PROBLEM TO SOLVE: Once you find the line with "増築・減築 (134, 1491)", copy it and every line after it through the end of the entries below, exactly as written.
===== MATERIAL FOR THIS TASK
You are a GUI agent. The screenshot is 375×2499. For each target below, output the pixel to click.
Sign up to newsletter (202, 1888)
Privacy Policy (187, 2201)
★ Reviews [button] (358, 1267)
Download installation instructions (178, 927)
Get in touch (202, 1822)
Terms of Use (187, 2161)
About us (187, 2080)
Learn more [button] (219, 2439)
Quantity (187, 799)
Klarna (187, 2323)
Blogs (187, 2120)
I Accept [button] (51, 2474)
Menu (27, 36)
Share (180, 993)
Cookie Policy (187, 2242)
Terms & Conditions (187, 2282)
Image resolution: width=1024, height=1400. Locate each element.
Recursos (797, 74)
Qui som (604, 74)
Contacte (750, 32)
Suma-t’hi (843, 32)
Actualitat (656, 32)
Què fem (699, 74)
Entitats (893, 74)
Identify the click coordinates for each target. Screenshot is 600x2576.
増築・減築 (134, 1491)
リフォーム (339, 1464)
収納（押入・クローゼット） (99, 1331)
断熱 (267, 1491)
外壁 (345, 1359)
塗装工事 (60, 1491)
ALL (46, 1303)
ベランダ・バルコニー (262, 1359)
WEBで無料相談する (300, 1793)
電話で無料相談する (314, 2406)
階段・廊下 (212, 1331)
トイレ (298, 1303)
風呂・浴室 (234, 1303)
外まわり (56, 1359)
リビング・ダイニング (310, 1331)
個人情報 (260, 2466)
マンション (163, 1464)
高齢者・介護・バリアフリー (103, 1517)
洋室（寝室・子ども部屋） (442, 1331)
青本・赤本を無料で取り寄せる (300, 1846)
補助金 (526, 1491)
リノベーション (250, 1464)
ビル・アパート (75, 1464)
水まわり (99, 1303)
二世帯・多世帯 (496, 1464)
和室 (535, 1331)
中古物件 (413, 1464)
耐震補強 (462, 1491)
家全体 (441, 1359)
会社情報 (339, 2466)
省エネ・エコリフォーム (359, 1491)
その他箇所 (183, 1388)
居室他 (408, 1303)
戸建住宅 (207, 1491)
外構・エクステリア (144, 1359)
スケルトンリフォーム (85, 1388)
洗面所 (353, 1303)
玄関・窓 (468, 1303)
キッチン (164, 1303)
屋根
==========
RESULT OF THIS TASK:
増築・減築 (134, 1491)
リフォーム (339, 1464)
収納（押入・クローゼット） (99, 1331)
断熱 (267, 1491)
外壁 (345, 1359)
塗装工事 (60, 1491)
ALL (46, 1303)
ベランダ・バルコニー (262, 1359)
WEBで無料相談する (300, 1793)
電話で無料相談する (314, 2406)
階段・廊下 (212, 1331)
トイレ (298, 1303)
風呂・浴室 (234, 1303)
外まわり (56, 1359)
リビング・ダイニング (310, 1331)
個人情報 (260, 2466)
マンション (163, 1464)
高齢者・介護・バリアフリー (103, 1517)
洋室（寝室・子ども部屋） (442, 1331)
青本・赤本を無料で取り寄せる (300, 1846)
補助金 (526, 1491)
リノベーション (250, 1464)
ビル・アパート (75, 1464)
水まわり (99, 1303)
二世帯・多世帯 (496, 1464)
和室 (535, 1331)
中古物件 (413, 1464)
耐震補強 (462, 1491)
家全体 (441, 1359)
会社情報 (339, 2466)
省エネ・エコリフォーム (359, 1491)
その他箇所 (183, 1388)
居室他 (408, 1303)
戸建住宅 (207, 1491)
外構・エクステリア (144, 1359)
スケルトンリフォーム (85, 1388)
洗面所 (353, 1303)
玄関・窓 (468, 1303)
キッチン (164, 1303)
屋根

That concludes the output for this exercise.